Gluck demanded “no prefix, suffix, or quotes”
Born Hannah Gluckstein into a wealthy Jewish family, Gluck attended art school in London and ran away to Cornwall with fellow students during the First World War. The artist mixed with the Newlyn School of painters, and adopted the name Gluck, creating a controversial masculine identity incorporating men’s tailoring, barber-cut short hair and a mannish demeanour.
Gluck, who demanded “no prefix, suffix, or quotes”, became well known as a painter. Portraits, land and seascapes and floral paintings are all included in this show. Taking the experimental approach of a forensic investigation, the exhibition presents other surviving evidence of Gluck’s life – including clothing, accessories, photographs, press cuttings and personal ephemera.
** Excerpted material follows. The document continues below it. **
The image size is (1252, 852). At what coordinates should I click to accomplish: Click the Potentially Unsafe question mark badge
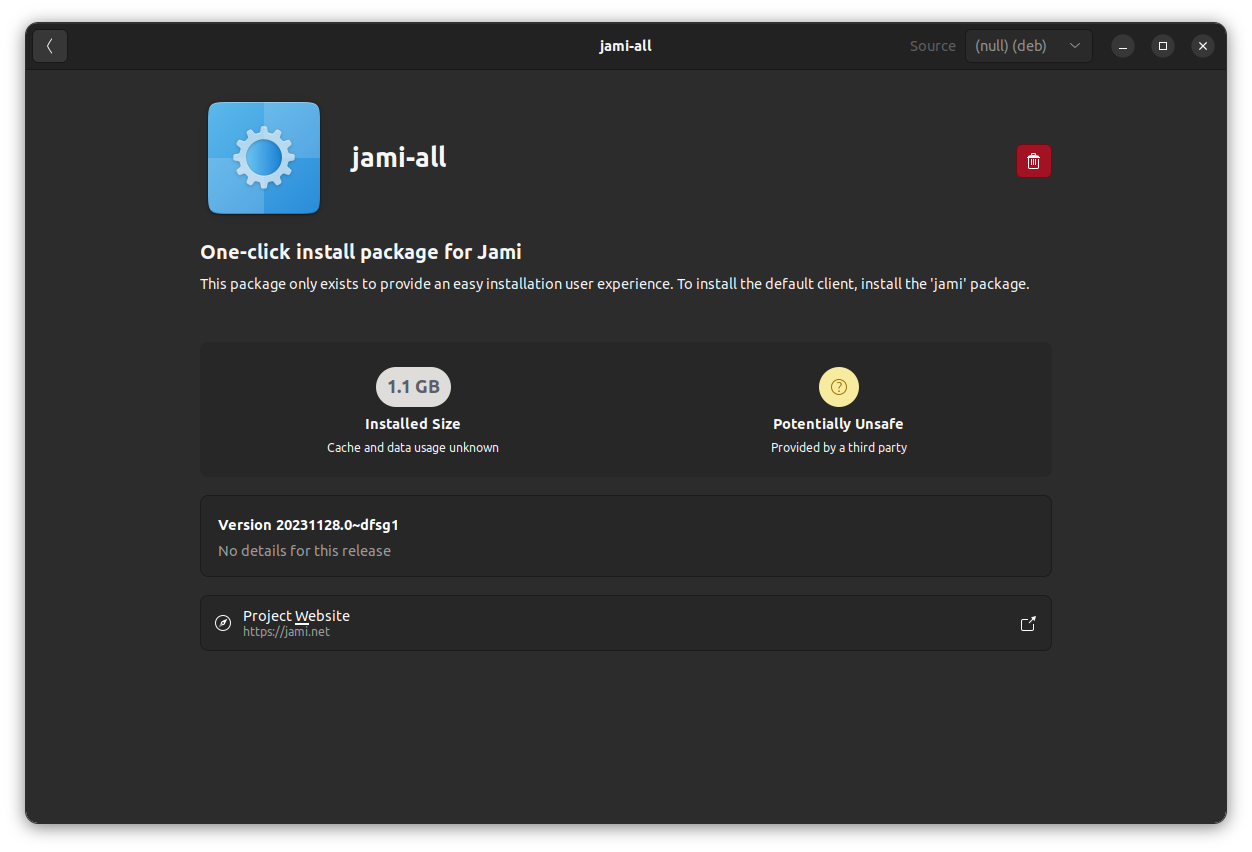[838, 386]
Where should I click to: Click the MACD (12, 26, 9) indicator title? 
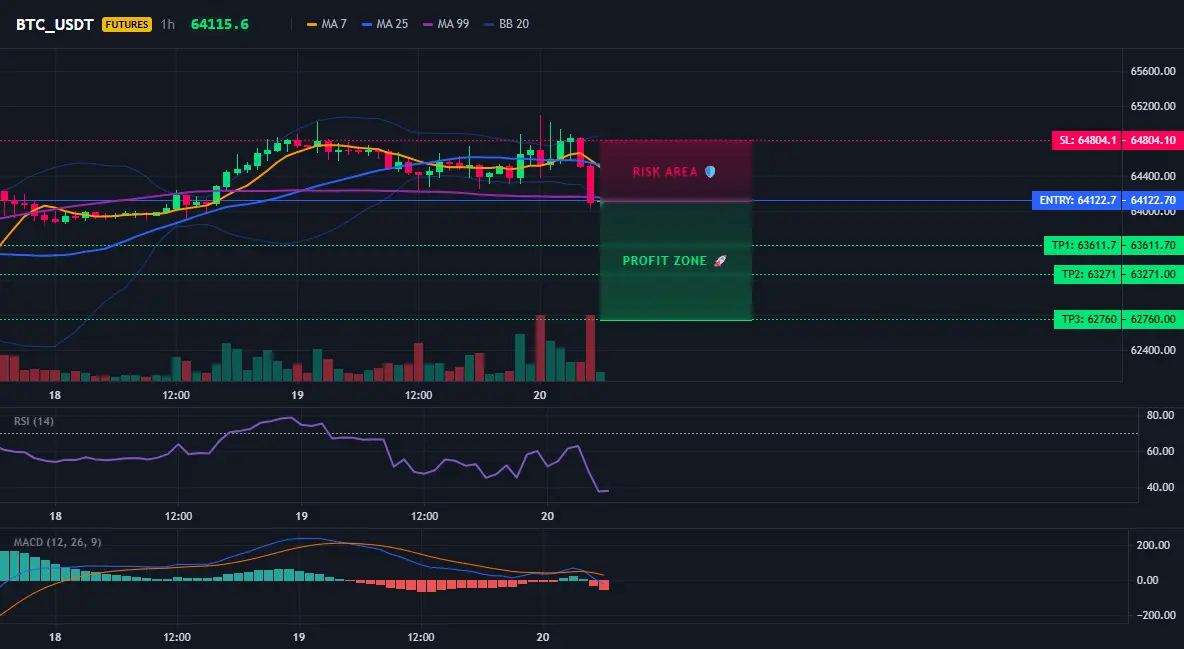pos(57,542)

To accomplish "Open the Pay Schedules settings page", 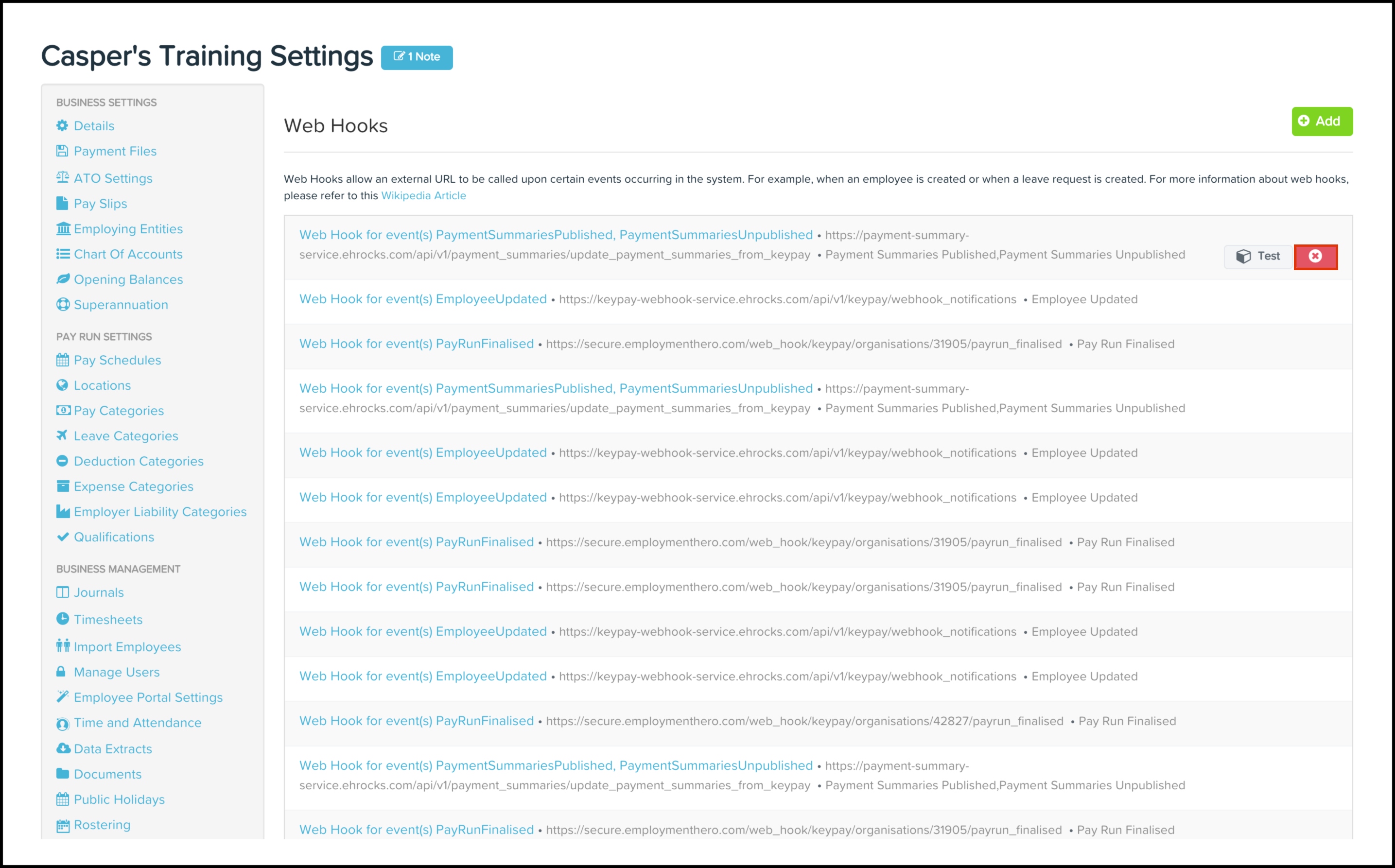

To coincide with the exhibition ‘Gluck: Art and Identity’ at Brighton Museum, and the launch of an accompanying publication (‘Gluck: Art and Identity’, Yale University Press, 2017), LCF hosted a symposium of the book’s authors, yesterday, 07 February 2018 that analysed the modern British artist Gluck’s life, art and dress from biographical, curatorial, material culture and art historical perspectives. It explored an artist (1895-1978) who is now recognised as a role model in gender fluidity and identity, and a strong LGBTQ* presence in the UK socio-cultural scene of the 20th century.
The symposium’s themes included biographical methods surrounding narratives and histories of non-gender-binary lives; curating dress and ephemera of people who express sexual and gendered identities through art and fashion; and developing new research methodologies to enhance understanding, collaboration and social cohesion through the arts, curation, fashion and literature.
Taking the chapter they have written as a starting point, the speakers explored the presentation of the lives of people choosing to dress in non-gender-binary fashions. Gluck’s life was presented as a case study to be explored by fashion theorist Elizabeth Wilson (LCF), Gluck biographer Diana Souhami, Sociologist Gill Clarke (Otter Gallery, University of Chichester), art historian Simon Martin (Pallant House Gallery), curator Martin Pel (Brighton Museum) and LCF’s Jeffrey Horsley and Amy de la Haye. The Drakes, a group of butches, transmen and gender rebels, presented a dialogue based on oral histories on these themes.
Hannah “Gluck” Gluckstein was the niece to the brothers who had founded J. Lyons and Co., the British coffee house and catering empire. Her American mother, Francesca Halle, was an opera singer. To the exasperation of her family, Hannah pursued an artistic training at the St John’s Wood School of Art (1913-16). Later, when she came of age at twenty-one and gained access to her trust fund, the young woman had the means to pursue an independent life. She traveled to Lamorna, a fishing village and cove in west Cornwall where the Newlyn School artists colony was based, and bought her own studio. By 1918, she had begun to call herself Gluck (‘no prefix, suffix, or quotes”), had adopted men’s clothing, cropped her hair, and begun to smoke a pipe. The seriousness by which Gluck insisted on others addressing her only by her contracted surname was such that when an art society of which she was vice-president listed her as ‘Miss Gluck’ on the letterhead, she resigned.
The Newlyn School had been led by artists Stanhope Forbes and Frank Bramley, who settled there in the early 1880s. It was reminiscent in spirit to the Barbizon School in France, which was established by the artists who had fled Paris in search of a purer, more natural light – to paint en plein air. Newlyn, like nearby St Ives, appealed to artists for the cheap living and the availability of models, in addition to the remarkable scenery, light quality, and attractively simple life. Gluck herself never identified with any particular school or movement, and only showed her work in solo exhibitions. In the 1920s and 30s Gluck gained recognition for portraits and flower paintings; perhaps her best known work is of stylized flower pieces inspired by the floral creations of Constance Spry, an early companion and lover.
The ‘Gluck Frame’ was exhibited at British Art in Industry exhibitions and became an integral part of Modernist and Art Deco interiors of the 1930s. Each one arises from the wall in three tiers, painted or papered to match the wall where it is hung, to give the illusion that the painting is part of the architecture of the room. When, in 1932, Spry decorated the Fine Art Society galleries for Gluck’s third exhibition, the walls were paneled in white, modern furniture was added, and each room featured Spry’s floral arrangements. All the paintings were hung in a ‘Gluck frame’ very similar to the one here.